We have 1 to n (up to 20) series drawn on the Chart.
Using the Cursortool CPU usage goes up to 100%. Additionally the Cross is not following the mouse immediately. It is always behind the arrow which indicates the cursor movement.
The code we use to activate the cursor:
TChart1.Tools.Add(cursor1)
cursor1.FollowMouse = True
cursor1.Style = Steema.TeeChart.Tools.CursorToolStyles.Both
We posted this problem over a year ago but the problem is still there in the newest version we downloaded.
As the CrossCursor is a Customer request the solution of the problem is very urgent for us.
Can you make a statement about intended bugfixes to this problem, or do you know a workaround ?
Thanx in advance
CursorTool not working properly - endless slow - 100% CPU
Hi.
What's the total number of points per series ? I'm guessing here but most likely the number of points is large (compared to number of pixels i.e. chart size). Does the same problem occur when you reduce the number of points in series ?
What's the total number of points per series ? I'm guessing here but most likely the number of points is large (compared to number of pixels i.e. chart size). Does the same problem occur when you reduce the number of points in series ?
Marjan Slatinek,
http://www.steema.com
http://www.steema.com
Hi,
You are right, the more points are loaded the slower the cursor reacts. But i can't see the context (perhaps you can explain)

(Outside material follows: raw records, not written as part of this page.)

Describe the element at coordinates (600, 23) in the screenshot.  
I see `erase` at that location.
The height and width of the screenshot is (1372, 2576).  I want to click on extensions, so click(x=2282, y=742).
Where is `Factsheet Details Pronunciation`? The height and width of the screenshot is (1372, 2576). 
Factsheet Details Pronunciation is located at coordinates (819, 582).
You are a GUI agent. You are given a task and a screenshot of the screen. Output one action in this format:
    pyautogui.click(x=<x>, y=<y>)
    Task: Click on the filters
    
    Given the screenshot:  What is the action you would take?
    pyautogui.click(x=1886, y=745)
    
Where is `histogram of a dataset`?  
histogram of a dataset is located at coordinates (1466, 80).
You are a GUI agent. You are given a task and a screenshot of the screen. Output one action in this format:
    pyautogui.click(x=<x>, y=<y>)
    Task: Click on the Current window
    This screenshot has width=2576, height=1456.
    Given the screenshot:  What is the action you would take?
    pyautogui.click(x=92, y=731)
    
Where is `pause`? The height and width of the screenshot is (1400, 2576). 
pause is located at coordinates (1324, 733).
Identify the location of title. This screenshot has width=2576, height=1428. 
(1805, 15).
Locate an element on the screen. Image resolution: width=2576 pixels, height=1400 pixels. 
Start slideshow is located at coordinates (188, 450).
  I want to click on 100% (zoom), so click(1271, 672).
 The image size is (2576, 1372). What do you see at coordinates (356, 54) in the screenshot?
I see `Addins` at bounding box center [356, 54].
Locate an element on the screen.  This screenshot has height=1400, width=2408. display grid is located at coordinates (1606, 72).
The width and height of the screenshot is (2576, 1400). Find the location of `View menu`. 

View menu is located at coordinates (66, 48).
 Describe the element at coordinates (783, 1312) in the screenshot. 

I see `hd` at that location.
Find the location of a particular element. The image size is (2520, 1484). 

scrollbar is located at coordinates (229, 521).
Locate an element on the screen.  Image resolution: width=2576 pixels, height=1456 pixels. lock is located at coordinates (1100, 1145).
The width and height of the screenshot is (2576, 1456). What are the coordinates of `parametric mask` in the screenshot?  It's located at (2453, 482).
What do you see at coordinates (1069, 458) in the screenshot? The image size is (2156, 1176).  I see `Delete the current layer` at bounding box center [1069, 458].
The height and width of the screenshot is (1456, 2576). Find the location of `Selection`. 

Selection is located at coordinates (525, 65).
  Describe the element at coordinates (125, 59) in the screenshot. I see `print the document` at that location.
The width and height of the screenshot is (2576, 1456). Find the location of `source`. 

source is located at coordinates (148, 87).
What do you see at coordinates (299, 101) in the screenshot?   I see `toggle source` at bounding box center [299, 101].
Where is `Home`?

The CPU usage is always near 100% regardless the number of points per series.
The size of the the Chart is controlled by our users. The proposal to decrease the number of points per series will not be a solution to our problem.
You are right, the more points are loaded the slower the cursor reacts. But i can't see the context (perhaps you can explain)
The CPU usage is always near 100% regardless the number of points per series.
The size of the the Chart is controlled by our users. The proposal to decrease the number of points per series will not be a solution to our problem.